Let me unpack the first decision as I am convinced the code is following my understanding of the requirement and is not that difficult to understand. The requirement is to perform a large number of very simple operations efficiently. To use an analogy we have a supermarket where 8000 people want to buy a toothbrush. The solution is not to have 8000 tills (threads) nor is it to use 8000 different cashiers opening and closing the till for each request (running up a thread for each operation). The most efficient approach is to have a limited number of tills and have each customer take a numbered ticket as they arrive. These customers are called one at a time on the basis of the index like a post office. If supermarkets worked this way you wouldn't have the stress of deciding which till to join ahead of time nor would the process have to take any longer than absolutely necessary.

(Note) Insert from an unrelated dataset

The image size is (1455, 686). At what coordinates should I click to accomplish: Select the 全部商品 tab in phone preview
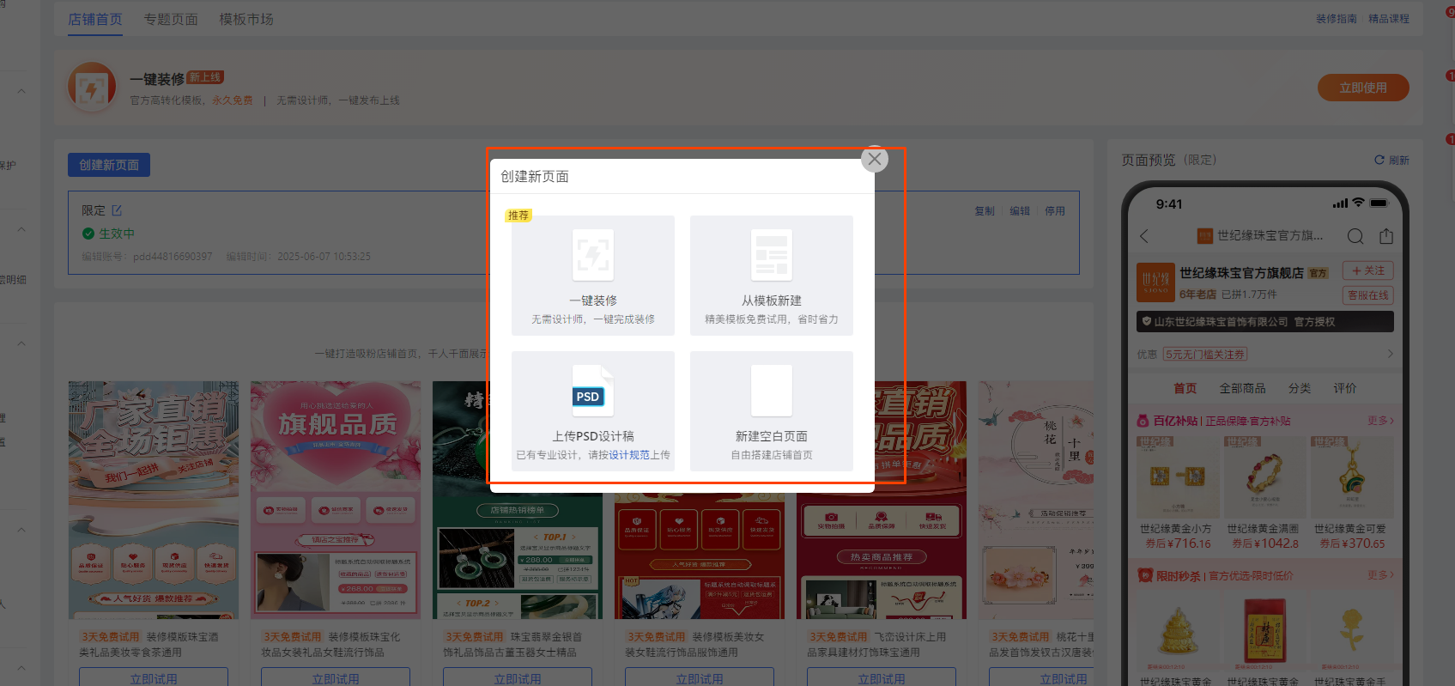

This is my understanding of the use of parallelFor and the atomics. It is efficient because the overhead of a mutex or atomic metering the allocation of each ticket to a til/queue/thread is extremely low and is not critically dependant on the number of threads.

There may be some algorithm somewhere in llvm that does exactly this but I'd rather have control as when we tried to delegate thread management before it was 50% slower and not, I believe, any easier to understand.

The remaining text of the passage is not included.